* [PROBLEM DESCRIPTION]
Look through the data below for the line with "Task: Click the 服务内容 column header", and transcribe it exactly together with each line after it up to and including the line with "Viewport: 1200px width, 675px height.". Give nothing else.

[EXTRACTED MATERIAL — start]

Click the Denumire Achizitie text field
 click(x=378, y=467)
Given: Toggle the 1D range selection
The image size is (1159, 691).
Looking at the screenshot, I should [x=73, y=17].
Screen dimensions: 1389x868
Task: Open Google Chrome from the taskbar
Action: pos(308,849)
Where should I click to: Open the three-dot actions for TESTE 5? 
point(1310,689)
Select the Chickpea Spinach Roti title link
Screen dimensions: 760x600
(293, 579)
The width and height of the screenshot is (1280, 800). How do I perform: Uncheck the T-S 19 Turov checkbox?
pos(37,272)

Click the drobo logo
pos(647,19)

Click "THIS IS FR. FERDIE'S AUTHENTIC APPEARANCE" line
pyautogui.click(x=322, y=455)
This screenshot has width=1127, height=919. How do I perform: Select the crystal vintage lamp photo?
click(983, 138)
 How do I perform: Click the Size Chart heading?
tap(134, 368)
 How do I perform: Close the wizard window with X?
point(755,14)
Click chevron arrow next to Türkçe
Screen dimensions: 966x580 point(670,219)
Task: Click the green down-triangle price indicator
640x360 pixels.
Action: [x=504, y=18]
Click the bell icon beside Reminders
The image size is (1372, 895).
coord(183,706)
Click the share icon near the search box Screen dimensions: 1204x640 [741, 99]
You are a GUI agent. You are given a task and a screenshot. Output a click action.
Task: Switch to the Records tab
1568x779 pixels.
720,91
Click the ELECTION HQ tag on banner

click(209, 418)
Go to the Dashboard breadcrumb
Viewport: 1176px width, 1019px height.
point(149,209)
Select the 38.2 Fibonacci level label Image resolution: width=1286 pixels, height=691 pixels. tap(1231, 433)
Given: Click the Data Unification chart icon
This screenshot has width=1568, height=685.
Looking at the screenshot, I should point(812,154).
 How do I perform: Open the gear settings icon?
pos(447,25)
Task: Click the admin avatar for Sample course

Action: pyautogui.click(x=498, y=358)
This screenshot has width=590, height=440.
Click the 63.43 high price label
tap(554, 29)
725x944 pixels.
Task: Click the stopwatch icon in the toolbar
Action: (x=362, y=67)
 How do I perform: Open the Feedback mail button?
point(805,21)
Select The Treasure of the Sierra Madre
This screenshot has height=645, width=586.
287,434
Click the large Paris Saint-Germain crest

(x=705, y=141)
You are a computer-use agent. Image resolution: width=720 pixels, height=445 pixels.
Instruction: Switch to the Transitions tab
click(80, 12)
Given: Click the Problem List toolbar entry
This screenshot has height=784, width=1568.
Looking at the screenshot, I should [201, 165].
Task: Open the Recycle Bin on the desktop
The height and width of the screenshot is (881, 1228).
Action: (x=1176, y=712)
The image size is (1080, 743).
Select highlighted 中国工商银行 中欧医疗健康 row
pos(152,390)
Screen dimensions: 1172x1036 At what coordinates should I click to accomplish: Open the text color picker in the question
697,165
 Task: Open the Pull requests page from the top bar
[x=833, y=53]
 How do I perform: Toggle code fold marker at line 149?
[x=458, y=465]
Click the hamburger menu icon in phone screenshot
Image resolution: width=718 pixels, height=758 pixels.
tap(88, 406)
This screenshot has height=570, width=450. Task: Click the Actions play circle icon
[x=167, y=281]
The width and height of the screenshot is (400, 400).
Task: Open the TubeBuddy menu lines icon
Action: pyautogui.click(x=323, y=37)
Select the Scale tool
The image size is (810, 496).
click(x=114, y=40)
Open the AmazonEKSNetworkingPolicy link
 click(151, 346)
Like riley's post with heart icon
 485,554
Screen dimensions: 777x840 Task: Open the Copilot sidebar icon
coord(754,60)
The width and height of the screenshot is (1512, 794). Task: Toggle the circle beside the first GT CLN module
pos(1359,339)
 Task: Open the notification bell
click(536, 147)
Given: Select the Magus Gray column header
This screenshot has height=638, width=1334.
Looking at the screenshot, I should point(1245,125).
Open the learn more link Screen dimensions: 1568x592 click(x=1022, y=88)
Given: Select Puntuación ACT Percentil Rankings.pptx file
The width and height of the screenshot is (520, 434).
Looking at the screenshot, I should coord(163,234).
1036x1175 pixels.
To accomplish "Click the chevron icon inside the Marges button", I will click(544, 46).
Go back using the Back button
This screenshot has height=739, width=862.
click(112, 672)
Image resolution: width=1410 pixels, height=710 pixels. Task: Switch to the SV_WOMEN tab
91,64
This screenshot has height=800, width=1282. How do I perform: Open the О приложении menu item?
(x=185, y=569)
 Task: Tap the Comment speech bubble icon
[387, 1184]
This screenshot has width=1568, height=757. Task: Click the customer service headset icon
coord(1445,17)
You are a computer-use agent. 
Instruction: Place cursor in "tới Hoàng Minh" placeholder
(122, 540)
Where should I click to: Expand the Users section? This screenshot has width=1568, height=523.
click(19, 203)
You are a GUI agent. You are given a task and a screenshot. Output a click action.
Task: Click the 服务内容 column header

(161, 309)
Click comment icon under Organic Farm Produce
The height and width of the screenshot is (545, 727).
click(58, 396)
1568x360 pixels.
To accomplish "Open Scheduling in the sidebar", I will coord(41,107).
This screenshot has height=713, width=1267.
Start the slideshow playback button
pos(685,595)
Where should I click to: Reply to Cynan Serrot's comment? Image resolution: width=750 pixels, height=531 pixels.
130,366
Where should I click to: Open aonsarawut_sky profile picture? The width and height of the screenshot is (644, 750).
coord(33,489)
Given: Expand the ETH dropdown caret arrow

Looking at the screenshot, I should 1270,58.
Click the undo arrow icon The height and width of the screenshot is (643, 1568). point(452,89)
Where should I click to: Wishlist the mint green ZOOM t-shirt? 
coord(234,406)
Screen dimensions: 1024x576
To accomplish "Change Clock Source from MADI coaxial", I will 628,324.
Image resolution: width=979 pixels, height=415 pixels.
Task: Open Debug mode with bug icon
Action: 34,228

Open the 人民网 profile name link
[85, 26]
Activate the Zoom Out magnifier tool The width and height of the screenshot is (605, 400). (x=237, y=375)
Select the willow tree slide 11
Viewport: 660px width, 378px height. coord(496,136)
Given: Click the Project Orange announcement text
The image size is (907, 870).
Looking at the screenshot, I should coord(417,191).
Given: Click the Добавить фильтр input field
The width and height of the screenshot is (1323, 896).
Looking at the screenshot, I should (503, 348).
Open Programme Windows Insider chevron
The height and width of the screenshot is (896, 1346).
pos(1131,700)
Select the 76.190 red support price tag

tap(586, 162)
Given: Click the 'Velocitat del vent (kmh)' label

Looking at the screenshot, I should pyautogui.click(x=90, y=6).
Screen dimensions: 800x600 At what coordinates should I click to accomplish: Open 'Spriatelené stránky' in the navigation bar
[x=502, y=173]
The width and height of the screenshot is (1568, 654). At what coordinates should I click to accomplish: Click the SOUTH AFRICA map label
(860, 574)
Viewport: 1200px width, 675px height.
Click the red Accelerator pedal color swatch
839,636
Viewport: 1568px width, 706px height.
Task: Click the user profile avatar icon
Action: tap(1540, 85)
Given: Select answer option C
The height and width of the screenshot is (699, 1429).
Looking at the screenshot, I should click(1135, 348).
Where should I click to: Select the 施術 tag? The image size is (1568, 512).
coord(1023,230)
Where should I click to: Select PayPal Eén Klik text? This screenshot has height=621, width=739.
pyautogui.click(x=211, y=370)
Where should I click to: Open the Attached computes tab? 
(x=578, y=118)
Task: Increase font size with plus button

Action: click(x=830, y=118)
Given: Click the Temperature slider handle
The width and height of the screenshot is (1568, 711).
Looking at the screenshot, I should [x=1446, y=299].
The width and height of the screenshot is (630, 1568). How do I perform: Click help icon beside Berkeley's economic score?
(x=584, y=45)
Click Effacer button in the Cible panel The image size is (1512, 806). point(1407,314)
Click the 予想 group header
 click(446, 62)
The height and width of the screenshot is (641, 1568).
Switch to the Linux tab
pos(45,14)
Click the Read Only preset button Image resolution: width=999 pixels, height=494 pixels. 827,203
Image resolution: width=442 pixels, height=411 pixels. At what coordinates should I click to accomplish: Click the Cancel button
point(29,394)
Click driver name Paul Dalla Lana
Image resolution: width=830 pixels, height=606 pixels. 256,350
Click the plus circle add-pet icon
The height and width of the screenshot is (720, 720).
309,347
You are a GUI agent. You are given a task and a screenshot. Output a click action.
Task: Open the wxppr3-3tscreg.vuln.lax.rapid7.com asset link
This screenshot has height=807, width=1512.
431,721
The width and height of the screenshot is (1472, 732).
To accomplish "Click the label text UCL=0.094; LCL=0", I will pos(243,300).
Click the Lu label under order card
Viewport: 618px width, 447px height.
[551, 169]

[EXTRACTED MATERIAL — finish]

* [RESULT BELOW]
Task: Click the 服务内容 column header

(161, 309)
Click comment icon under Organic Farm Produce
The height and width of the screenshot is (545, 727).
click(58, 396)
1568x360 pixels.
To accomplish "Open Scheduling in the sidebar", I will coord(41,107).
This screenshot has height=713, width=1267.
Start the slideshow playback button
pos(685,595)
Where should I click to: Reply to Cynan Serrot's comment? Image resolution: width=750 pixels, height=531 pixels.
130,366
Where should I click to: Open aonsarawut_sky profile picture? The width and height of the screenshot is (644, 750).
coord(33,489)
Given: Expand the ETH dropdown caret arrow

Looking at the screenshot, I should 1270,58.
Click the undo arrow icon The height and width of the screenshot is (643, 1568). point(452,89)
Where should I click to: Wishlist the mint green ZOOM t-shirt? 
coord(234,406)
Screen dimensions: 1024x576
To accomplish "Change Clock Source from MADI coaxial", I will 628,324.
Image resolution: width=979 pixels, height=415 pixels.
Task: Open Debug mode with bug icon
Action: 34,228

Open the 人民网 profile name link
[85, 26]
Activate the Zoom Out magnifier tool The width and height of the screenshot is (605, 400). (x=237, y=375)
Select the willow tree slide 11
Viewport: 660px width, 378px height. coord(496,136)
Given: Click the Project Orange announcement text
The image size is (907, 870).
Looking at the screenshot, I should coord(417,191).
Given: Click the Добавить фильтр input field
The width and height of the screenshot is (1323, 896).
Looking at the screenshot, I should (503, 348).
Open Programme Windows Insider chevron
The height and width of the screenshot is (896, 1346).
pos(1131,700)
Select the 76.190 red support price tag

tap(586, 162)
Given: Click the 'Velocitat del vent (kmh)' label

Looking at the screenshot, I should pyautogui.click(x=90, y=6).
Screen dimensions: 800x600 At what coordinates should I click to accomplish: Open 'Spriatelené stránky' in the navigation bar
[x=502, y=173]
The width and height of the screenshot is (1568, 654). At what coordinates should I click to accomplish: Click the SOUTH AFRICA map label
(860, 574)
Viewport: 1200px width, 675px height.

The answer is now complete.